Auf allen Kanälen: Duell um die Million

Nr. 2 –

Ist der Lokaljournalismus von morgen Print oder Online? In Basel konkurrieren zwei Medienprojekte um eine Million Franken.

Als vergangenen November die Basler «TagesWoche» eingestellt wurde, erhielten die AbonnentInnen einen Brief. Darin hiess es, man wolle sie für etwas Neues gewinnen: «Nächstes Jahr wird ein neues Basler Medienprodukt lanciert. Darin wird der Geist der ‹TagesWoche› weiterleben.» Und: «Das, was Sie an unserer Arbeit geschätzt haben, soll wieder regelmässig in Ihrem Briefkasten liegen.» Mitfinanziert werden sollte das neue Printprodukt mit einer Million Franken von der Stiftung für Medienvielfalt, der Besitzerin der eingestellten «TagesWoche» (siehe WOZ Nr. 45/18 ).

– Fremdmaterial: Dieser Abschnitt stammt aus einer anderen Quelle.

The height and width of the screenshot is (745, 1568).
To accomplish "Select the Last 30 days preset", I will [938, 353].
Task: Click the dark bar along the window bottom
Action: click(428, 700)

Was mit optimistischer Gewissheit verkündet wurde, ist jedoch alles andere als definitiv. Klar ist: Die Stiftung für Medienvielfalt stellt eine Million Franken für die Umsetzung eines neuen Basler Medienprojekts zur Verfügung. Unklar ist jedoch, ob dieses Geld an das geplante Projekt der ehemaligen «TagesWoche»-MacherInnen geht. Denn diese haben Konkurrenz bekommen, initiiert von Autor Guy Krneta. Es sei doch absurd, dass es in einer linken Stadt wie Basel nur noch zwei rechte Tageszeitungen aus Aarau und Zürich gebe, sagt er und ist überzeugt: «Es gibt eine politische Notwendigkeit für ein neues Produkt.» Dieses solle jedoch auf keinen Fall gedruckt werden, denn: «Print kostet, und wir würden das Geld lieber für Journalismus einsetzen. Wenn man Medien neu erfindet, muss man Online neu erfinden und über Basel hinausdenken.»

Gesetzt wird auf Identifikation

Deshalb hat Krneta Ende 2018 den Verein Medienzukunft Basel mitgegründet, um ein unabhängiges Onlinemedium aufzubauen. Im Auftrag des Vereins erarbeiteten Matthias Zehnder, ehemaliger Chefredaktor der «bz Basel», und Hansi Voigt, Gründer von «Watson», ein Konzept. Entstanden ist ein «föderalistisches Kooperationsmodell», in dem die Kulturberichterstattung ein grosses Gewicht erhält. Es soll eine enge Zusammenarbeit mit anderen lokalen Onlinemedien geben, Inhalte sollen gegenseitig ausgetauscht, allenfalls sogar Infrastruktur oder Software geteilt werden. Das Abo ist mit vierzig Franken pro Jahr relativ günstig, finanziert werden soll das Produkt, dessen Kosten mit zwei bis drei Millionen Franken budgetiert sind, von den LeserInnen, von Stiftungen und der Öffentlichkeit. Gesetzt wird auf die Identifikation der LeserInnen mit dem Medium, durch Veranstaltungen und Debatten. Voigt ist überzeugt: «Du kannst heute nicht mehr Information verkaufen, davon gibt es schon zu viel. Du musst Service, Glaubwürdigkeit und Identifikation verkaufen.»

«Menschengetriebener Ansatz»

Ähnlich sieht das Renato Beck, ehemaliger Koredaktionsleiter der «TagesWoche» und in der Projektgruppe mit der ehemaligen Geschäftsführerin Sibylle Schürch. Allerdings zieht er einen anderen Schluss: «Es gibt viel zu viel Online-News-Journalismus, und keiner ist rentabel. Die Welt braucht nicht noch mehr davon, selbst wenn dieser aus linker Optik kommt.» Er fände die Idee des Projekts um Krneta und Voigt medienpolitisch interessant, publizistisch jedoch nicht. Mit ehemaligen «TagesWoche»-Mitarbeitenden hat er ein Konzept für ein Monatsmagazin ausgearbeitet, mit einem «menschengetriebenen Ansatz»: «Basel ist eine überschaubare Stadt, in der es jedoch viele Milieus gibt, die nichts miteinander zu tun haben. Diese abzubilden und eine Art molekulares Aufschaffen der Stadt zu betreiben, wird unsere Aufgabe sein.» Als Lokaljournalist eines Monatsmagazins habe man Zeit, sich einem Thema sorgfältig anzunähern und Vertrauen zu den ProtagonistInnen aufzubauen, so Beck. Finanziert werden soll das Projekt von Stiftungen, LeserInnen und durch Inserate. Auch das Schaffen einer Community wird angestrebt: Die journalistischen Themen sollen von Veranstaltungen begleitet werden.

Eine Zusammenarbeit ist für beide Gruppen unvorstellbar, selbst wenn man politisch nicht weit voneinander entfernt ist – zu unvereinbar sind die publizistischen Ideen. Laut Andreas Miescher von der Stiftung für Medienvielfalt gibt es keinen Termin für eine Entscheidung: «Wir als Stiftungsrat haben das Interesse, dass das bestmögliche Medienprodukt für die Region Basel realisiert wird.» Ob er richtig wählt, werden schliesslich die Basler LeserInnen entscheiden.